What Is Fictitious Investments?

Very generally, fictitious investments come in corporate and individual types. They can be part of a corporation's attempt to fraudulently inflate its worth, or to provide a front for siphoning off money from legitimate investments. The individual type is when stockbrokers and financial advisers obtain money from investors and use it for their own personal purposes, while sending out phony account statements.

  1. Corporate Fraud

    • When a company creates fictitious investments, auditing accountants might notice missing documentation or missing brokerage statements. Red flags also include investments in remote locations or held by third parties. The corporation may be trying to over-represent its worth, along with other maneuvers such as overstating inventory or overvaluing assets. Corporate representatives might also be taking money from legitimate funds and pretending to move them to another investment, while actually using the money for other purposes. When these fraudulent activities are uncovered, it can turn into a maze of work for forensic accountants trying to locate millions or even billions of missing dollars.

    Stockbroker Fraud

    • A troubling and common occurrence in the world of personal finance is stockbrokers and financial consultants who steal money from clients by creating fictitious investments and sending out fraudulent statements. One notorious example is former Indiana stockbroker Phillip Ferguson, who fled in 2000 after it was discovered he had stolen millions of dollars from clients. Ferguson told these clients their money was invested in financial instruments such as certificates of deposit and mutual funds. As of 2009, Ferguson was still on the United Sates Federal Bureau of Investigation's most wanted list for securities fraud.

    Identification

    • Fraudsters often target the elderly. For instance, felony criminal charges were filed in 2008 against Pennsylvania insurance agent Scott Michael Powell, charged with stealing over $80,000 from elderly people by selling them fictitious investments. He sold fake certificates of deposit and mutual fund investments to at least 11 people. This group included a 97-year-old woman whose son is a private detective, as well as a former deputy inspector general. This man was immediately skeptical about his mother's $24,000 investment.

    Warning

    • The U.S. Securities and Exchange Commission in 2006 and 2007 studied 110 free lunch seminars in Florida and six other states, which were mainly attended by senior citizens. The SEC found 14 of them appeared to be fraudulent, misrepresenting levels of risk and return, and some including fictitious investments. In addition, all 110 seminars turned out to be sales pitches, though many of their ads stated the seminars were educational only, and nothing would be offered for sale.

    Size

    • In December 2008, an enormous fictitious investment scheme was uncovered on Wall Street.

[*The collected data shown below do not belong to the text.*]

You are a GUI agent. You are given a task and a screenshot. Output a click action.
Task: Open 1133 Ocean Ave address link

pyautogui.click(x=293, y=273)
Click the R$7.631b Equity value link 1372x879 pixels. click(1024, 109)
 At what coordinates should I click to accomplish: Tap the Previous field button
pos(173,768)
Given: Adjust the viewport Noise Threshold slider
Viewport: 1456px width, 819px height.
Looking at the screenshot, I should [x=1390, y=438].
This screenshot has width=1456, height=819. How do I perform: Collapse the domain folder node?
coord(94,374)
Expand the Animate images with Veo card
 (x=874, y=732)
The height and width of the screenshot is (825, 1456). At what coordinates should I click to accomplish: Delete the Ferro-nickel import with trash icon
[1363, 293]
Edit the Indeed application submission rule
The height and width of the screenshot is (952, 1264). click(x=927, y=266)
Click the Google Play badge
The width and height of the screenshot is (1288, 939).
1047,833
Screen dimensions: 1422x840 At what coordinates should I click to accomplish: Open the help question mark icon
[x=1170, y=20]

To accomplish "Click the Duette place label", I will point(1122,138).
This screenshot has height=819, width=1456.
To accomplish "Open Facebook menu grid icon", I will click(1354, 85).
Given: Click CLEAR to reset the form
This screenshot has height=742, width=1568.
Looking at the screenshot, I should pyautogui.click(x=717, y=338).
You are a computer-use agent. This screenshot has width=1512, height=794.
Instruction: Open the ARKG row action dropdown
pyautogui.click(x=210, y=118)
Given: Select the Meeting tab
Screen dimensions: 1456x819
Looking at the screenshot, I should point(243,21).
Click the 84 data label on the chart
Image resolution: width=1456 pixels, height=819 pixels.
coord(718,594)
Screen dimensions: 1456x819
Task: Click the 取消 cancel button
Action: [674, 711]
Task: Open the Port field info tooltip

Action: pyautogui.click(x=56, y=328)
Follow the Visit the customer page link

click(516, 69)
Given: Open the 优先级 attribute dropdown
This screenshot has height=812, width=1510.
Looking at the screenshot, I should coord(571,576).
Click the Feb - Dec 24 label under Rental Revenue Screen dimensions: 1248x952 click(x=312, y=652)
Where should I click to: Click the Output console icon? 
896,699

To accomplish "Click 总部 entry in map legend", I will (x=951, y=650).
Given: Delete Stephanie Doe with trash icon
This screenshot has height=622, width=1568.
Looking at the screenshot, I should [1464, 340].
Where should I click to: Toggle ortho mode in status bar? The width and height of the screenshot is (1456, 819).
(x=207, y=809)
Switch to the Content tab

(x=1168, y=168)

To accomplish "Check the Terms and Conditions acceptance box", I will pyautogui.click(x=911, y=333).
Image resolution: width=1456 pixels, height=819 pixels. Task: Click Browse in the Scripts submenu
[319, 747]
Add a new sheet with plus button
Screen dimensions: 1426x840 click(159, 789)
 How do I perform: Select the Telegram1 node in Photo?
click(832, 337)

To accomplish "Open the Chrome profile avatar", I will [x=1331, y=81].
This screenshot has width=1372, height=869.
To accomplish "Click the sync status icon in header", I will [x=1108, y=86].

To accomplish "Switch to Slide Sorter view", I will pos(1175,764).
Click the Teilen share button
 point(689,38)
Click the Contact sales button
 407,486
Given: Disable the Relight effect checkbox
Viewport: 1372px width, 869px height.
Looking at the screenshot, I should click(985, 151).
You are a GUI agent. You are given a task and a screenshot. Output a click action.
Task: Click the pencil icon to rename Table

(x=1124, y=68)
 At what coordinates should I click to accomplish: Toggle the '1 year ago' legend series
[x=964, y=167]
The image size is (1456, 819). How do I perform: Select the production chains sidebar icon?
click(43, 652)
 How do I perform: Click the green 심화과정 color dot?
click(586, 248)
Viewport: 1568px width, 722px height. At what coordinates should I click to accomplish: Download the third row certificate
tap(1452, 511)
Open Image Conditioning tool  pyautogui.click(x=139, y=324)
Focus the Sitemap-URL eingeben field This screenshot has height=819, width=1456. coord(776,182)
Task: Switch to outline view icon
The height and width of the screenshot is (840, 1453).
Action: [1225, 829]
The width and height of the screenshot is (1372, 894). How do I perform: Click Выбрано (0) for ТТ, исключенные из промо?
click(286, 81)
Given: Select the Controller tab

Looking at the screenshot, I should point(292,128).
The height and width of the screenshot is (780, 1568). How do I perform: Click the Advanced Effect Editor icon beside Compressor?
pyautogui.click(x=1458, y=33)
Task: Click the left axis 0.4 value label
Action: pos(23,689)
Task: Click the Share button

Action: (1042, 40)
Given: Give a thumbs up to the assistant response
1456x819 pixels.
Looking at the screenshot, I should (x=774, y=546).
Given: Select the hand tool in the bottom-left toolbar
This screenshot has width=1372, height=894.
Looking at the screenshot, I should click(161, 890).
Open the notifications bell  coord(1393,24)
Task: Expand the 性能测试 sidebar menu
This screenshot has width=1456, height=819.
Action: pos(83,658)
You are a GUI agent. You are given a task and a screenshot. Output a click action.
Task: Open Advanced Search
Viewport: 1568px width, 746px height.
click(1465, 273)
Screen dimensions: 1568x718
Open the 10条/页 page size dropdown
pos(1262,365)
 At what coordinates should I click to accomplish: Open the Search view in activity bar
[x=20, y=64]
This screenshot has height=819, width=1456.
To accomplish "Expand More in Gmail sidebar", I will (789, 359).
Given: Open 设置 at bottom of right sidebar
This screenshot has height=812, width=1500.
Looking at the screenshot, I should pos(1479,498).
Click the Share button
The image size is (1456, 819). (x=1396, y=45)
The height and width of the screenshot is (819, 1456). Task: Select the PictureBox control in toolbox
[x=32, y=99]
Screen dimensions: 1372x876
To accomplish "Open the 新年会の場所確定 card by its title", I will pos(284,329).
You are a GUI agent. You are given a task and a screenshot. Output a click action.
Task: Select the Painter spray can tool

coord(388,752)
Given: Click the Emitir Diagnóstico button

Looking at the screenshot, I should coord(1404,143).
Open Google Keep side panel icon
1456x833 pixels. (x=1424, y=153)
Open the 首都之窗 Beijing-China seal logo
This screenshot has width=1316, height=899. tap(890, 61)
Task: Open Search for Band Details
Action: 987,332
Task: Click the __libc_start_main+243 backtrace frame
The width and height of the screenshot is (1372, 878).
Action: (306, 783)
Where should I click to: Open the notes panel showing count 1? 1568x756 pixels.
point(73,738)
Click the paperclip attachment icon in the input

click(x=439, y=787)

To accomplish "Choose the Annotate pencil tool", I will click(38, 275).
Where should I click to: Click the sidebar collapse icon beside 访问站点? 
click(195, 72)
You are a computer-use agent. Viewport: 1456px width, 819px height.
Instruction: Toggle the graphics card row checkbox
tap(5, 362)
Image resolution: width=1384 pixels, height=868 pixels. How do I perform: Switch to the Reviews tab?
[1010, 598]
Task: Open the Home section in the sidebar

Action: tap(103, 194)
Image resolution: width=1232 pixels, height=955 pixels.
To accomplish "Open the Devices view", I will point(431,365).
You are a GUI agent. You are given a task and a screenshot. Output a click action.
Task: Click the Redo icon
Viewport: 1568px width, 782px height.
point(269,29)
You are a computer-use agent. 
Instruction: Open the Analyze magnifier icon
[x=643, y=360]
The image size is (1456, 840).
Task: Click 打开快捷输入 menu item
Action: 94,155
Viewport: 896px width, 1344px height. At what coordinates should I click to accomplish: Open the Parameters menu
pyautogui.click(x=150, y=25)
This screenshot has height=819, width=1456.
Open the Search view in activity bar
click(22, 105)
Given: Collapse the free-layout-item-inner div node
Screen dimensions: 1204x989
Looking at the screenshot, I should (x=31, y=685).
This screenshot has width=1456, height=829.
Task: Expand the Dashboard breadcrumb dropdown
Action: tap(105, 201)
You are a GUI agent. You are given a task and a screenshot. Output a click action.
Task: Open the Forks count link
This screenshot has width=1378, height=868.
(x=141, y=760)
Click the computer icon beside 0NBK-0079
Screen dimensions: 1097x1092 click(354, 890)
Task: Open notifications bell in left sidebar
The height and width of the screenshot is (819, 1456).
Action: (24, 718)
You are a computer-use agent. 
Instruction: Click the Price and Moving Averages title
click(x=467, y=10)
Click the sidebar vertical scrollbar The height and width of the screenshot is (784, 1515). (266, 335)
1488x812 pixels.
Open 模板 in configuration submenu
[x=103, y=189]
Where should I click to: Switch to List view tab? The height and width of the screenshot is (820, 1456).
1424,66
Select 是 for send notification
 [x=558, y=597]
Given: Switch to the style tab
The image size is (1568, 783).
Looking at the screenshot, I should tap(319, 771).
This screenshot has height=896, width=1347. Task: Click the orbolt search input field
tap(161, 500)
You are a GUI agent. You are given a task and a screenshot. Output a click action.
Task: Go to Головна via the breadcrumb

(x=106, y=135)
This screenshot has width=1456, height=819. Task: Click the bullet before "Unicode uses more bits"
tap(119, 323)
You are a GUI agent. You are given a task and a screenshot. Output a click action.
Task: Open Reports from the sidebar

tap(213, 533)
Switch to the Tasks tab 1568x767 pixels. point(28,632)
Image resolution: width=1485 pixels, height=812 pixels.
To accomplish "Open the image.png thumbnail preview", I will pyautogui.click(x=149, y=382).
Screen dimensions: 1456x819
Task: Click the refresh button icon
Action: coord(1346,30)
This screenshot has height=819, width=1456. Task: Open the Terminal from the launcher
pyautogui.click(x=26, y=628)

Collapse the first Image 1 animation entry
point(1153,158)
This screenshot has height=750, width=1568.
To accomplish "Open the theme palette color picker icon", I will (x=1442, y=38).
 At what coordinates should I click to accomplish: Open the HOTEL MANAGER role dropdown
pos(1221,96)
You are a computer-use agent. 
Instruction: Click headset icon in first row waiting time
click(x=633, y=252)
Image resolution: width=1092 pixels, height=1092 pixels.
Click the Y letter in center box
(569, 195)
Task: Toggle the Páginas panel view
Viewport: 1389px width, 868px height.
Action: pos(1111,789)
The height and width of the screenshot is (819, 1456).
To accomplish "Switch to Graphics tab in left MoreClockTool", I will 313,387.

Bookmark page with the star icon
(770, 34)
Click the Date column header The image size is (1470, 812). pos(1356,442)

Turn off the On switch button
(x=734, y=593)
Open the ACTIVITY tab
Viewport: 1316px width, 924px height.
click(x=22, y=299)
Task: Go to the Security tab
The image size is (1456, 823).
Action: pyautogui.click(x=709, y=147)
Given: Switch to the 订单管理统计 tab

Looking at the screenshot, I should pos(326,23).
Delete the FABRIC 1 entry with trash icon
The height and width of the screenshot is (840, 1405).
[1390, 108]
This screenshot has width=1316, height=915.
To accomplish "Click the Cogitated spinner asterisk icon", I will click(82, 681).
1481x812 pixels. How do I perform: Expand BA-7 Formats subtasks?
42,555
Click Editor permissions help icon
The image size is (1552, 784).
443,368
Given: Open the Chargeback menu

Former NASDAQ chairman and financier Bernard Madoff had apparently had been operating a $50 million dollar scam by taking money from new clients to pay dividends to previous investors. Madoff's original clients were receiving 10 to 12 percent a year even when the markets performed poorly, without SEC regulators ever investigating. He was finally undone when numerous participants nervous about the economy began trying to redeem their investments at the same time. Madoff did not have the money necessary to pay them.